Derivatives traders dive into iron ore market as prices triple

New York brokerage GFI’s announcement on Tuesday that it now offers on-screen iron ore swap trading is the latest indication that the economics of the world’s foremost dry bulk commodity are being changed fundamentally.

Started in 2008, derivatives trading in iron ore is up fourfold this year after setting a record in July as investment banks enter the massive market in numbers.

The world’s top three miners – BHP Billiton, Vale and Rio Tinto – control nearly 70% of the 1 billion tonne annual seaborne trade and dominate price talks. The benchmark China import price for iron ore has tripled since late 2008 to $177 a tonne.

MINING.com reported on Monday strong demand in China because of the low quality of its domestic supply and India’s plans to cut exports by half over the next five years should bolster prices in the medium term before huge supplies from Australia start coming on stream from 2014 onwards.

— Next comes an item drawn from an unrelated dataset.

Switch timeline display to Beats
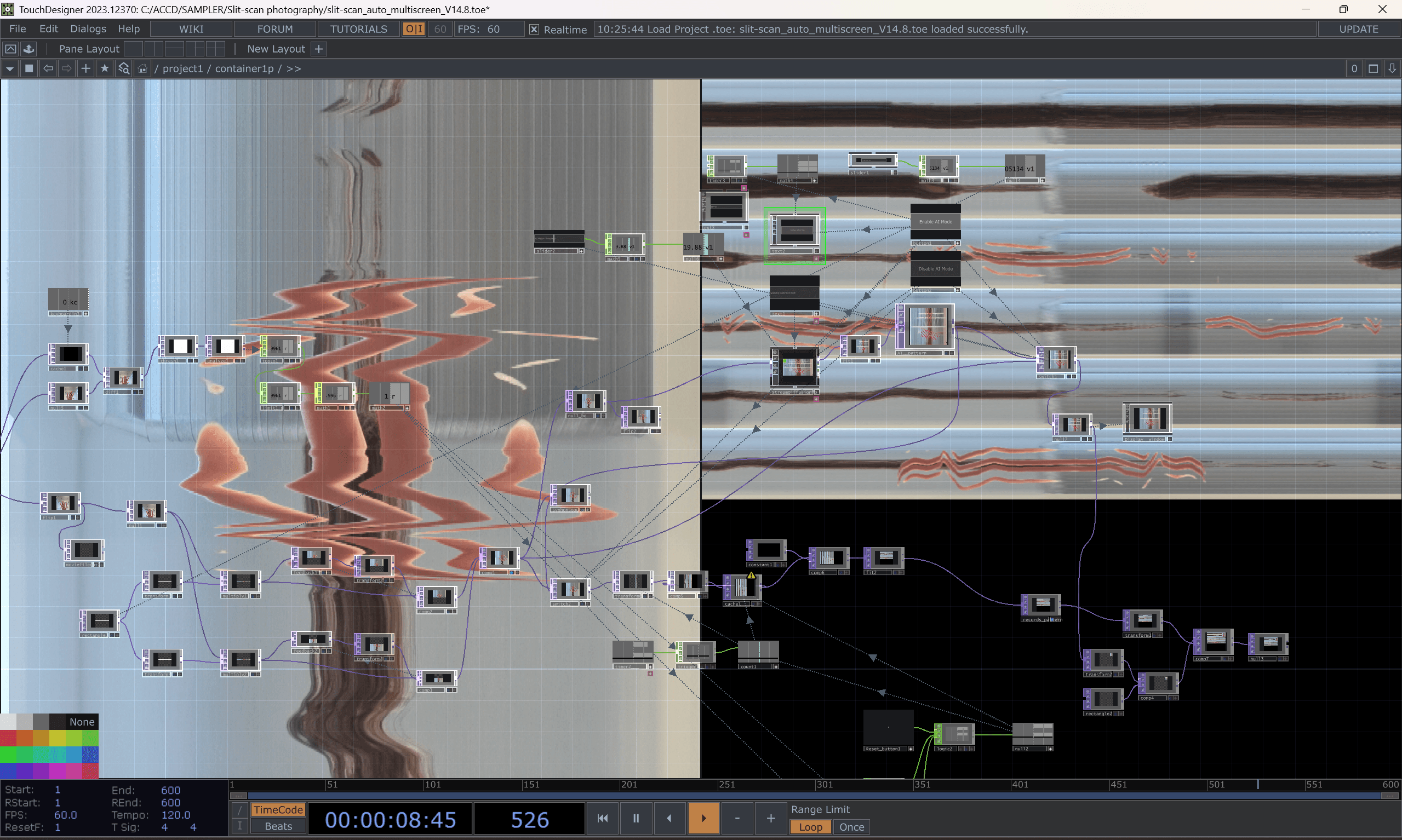pos(278,826)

MINING.com reported last week BHP Billiton, the world most valuable miner, is set to report a record $22 billion in annual profit on Wednesday thanks in large part to its iron business.

Credit Suisse and Deutsche Bank began offering swaps in 2008 at the instigation of BHP Billiton as the iron ore producer campaigned to end annual supply contracts and benchmark negotiations against the spot price.

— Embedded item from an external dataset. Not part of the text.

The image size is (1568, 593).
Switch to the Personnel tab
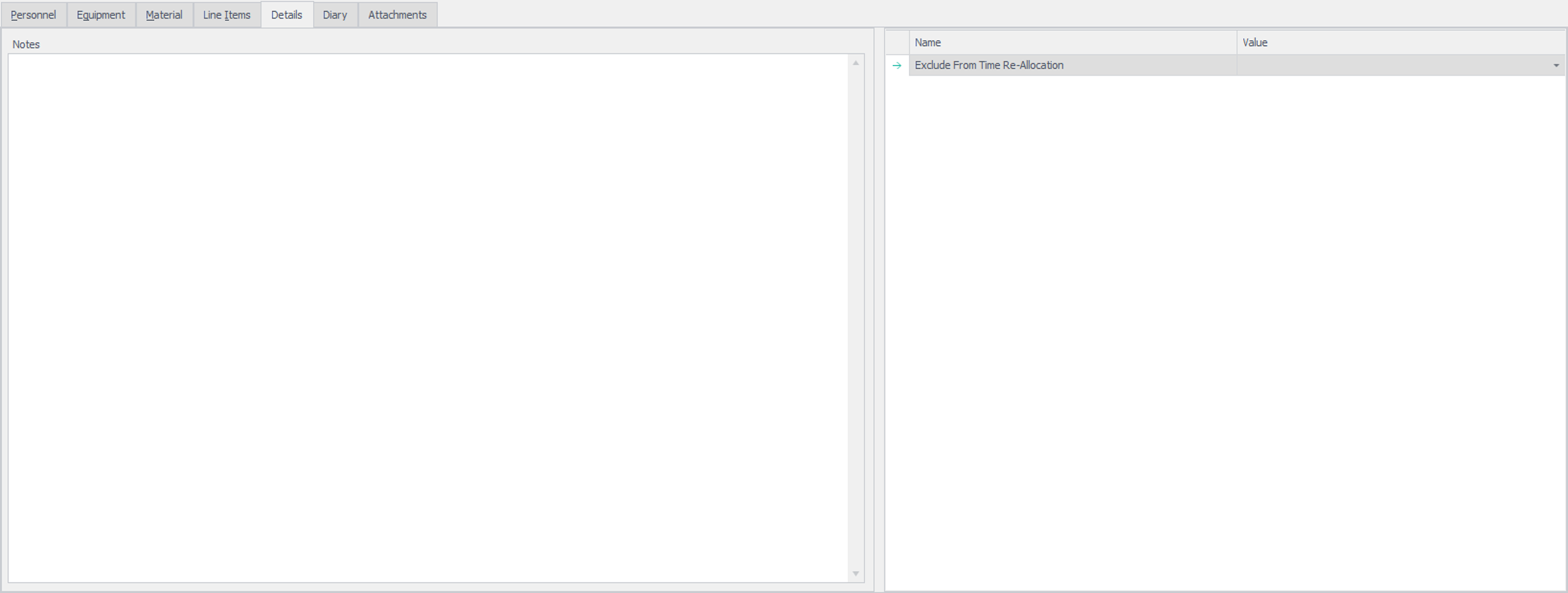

Reuters reports the volume of iron ore swaps cleared reached a record annualised level of almost 50 million tonnes last month, and although it is still small compared with the physical market, it is set to double again before the end of the year.

MINING.com reported in June that pay for star metals traders were reaching $2 – $3 million a year, up 20% over last year.

Image provided by the company is of the Vale Brasil, the world’s biggest dry bulk carrier with a 400,000 tonnes capacity. The world’s number one iron ore exporter took possession of the ship in May and has another six on order.